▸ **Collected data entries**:
———
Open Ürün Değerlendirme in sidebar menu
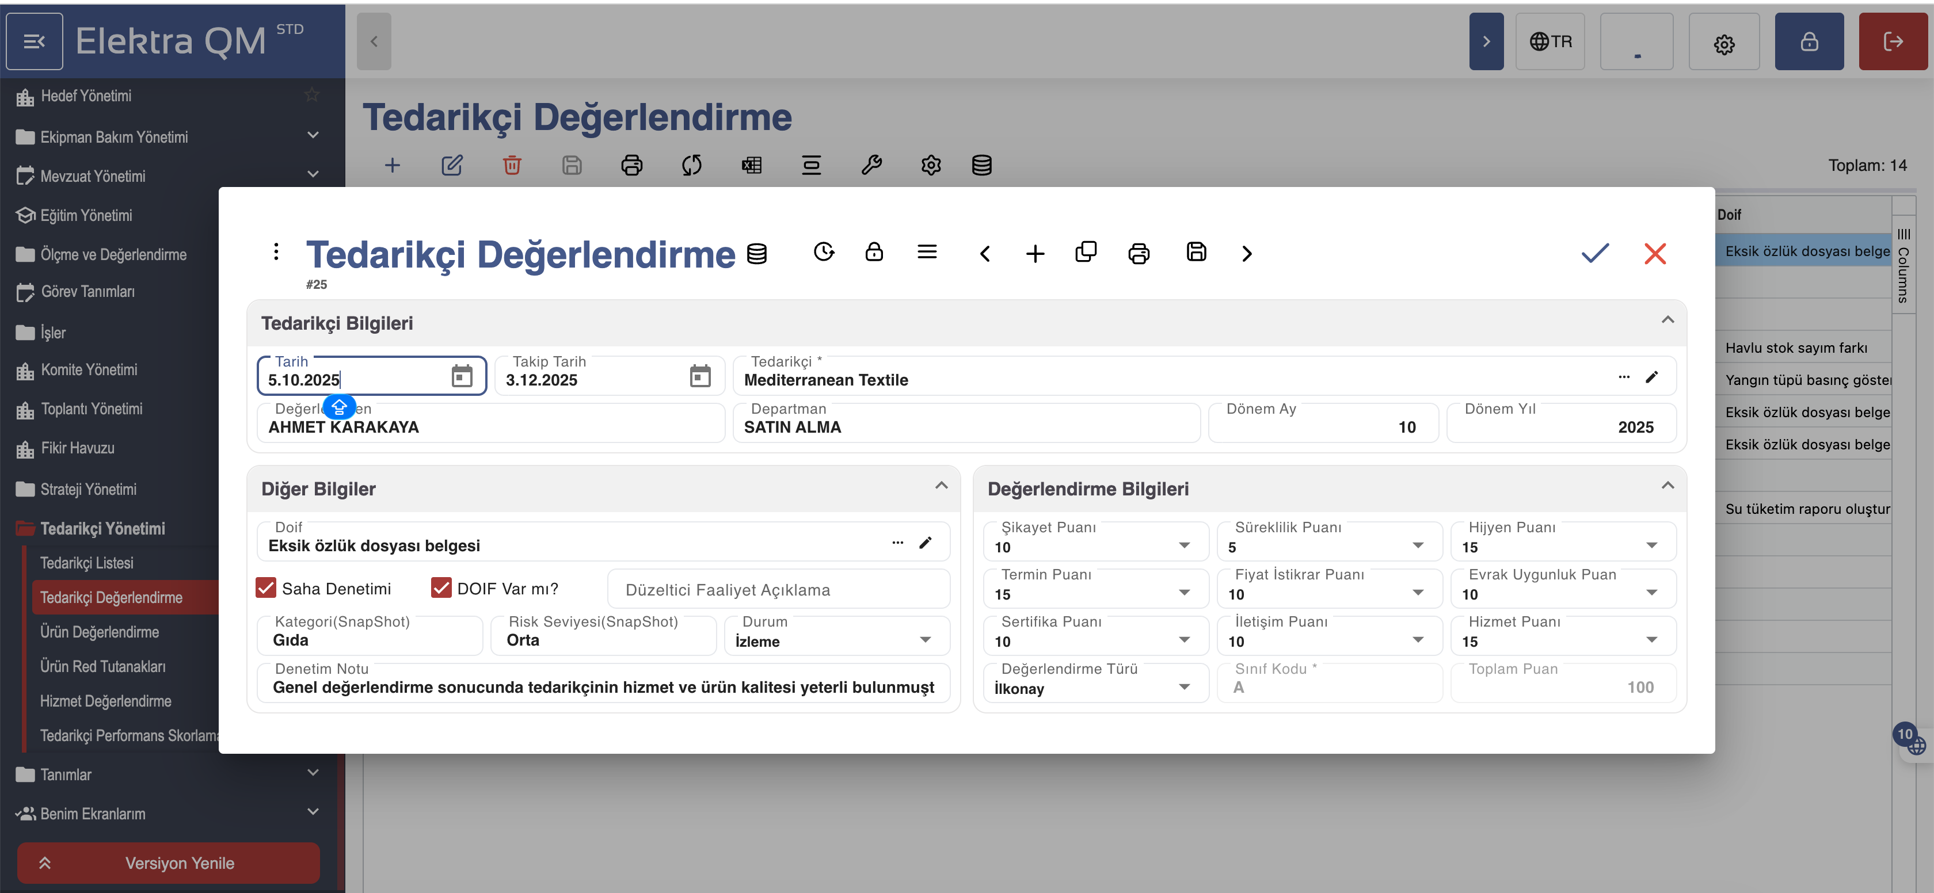The height and width of the screenshot is (893, 1934). 100,632
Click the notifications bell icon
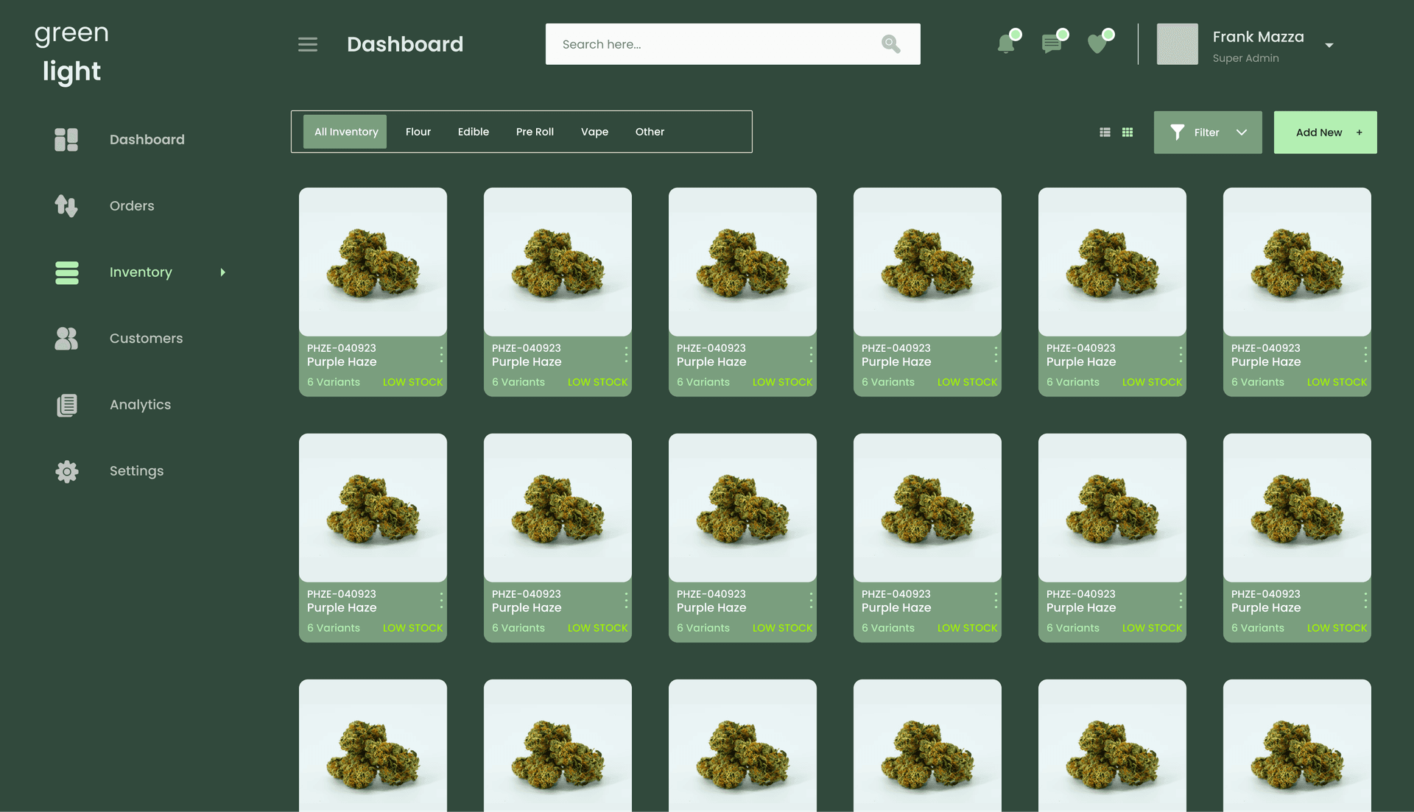The image size is (1414, 812). (1006, 43)
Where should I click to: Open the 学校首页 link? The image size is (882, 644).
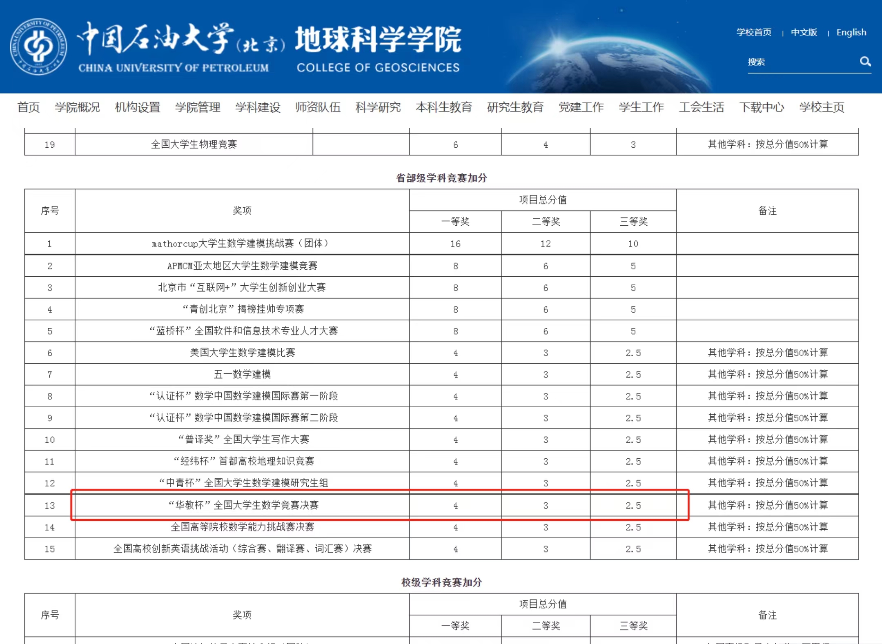(753, 32)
———
▸ **The problem**: Word for word, write out each line of the records, but leave the pictures behind.

▸ **Solution to this problem**:
Open Ürün Değerlendirme in sidebar menu
The height and width of the screenshot is (893, 1934). 100,632
Click the notifications bell icon
The image size is (1414, 812). (1006, 43)
Where should I click to: Open the 学校首页 link? The image size is (882, 644).
(753, 32)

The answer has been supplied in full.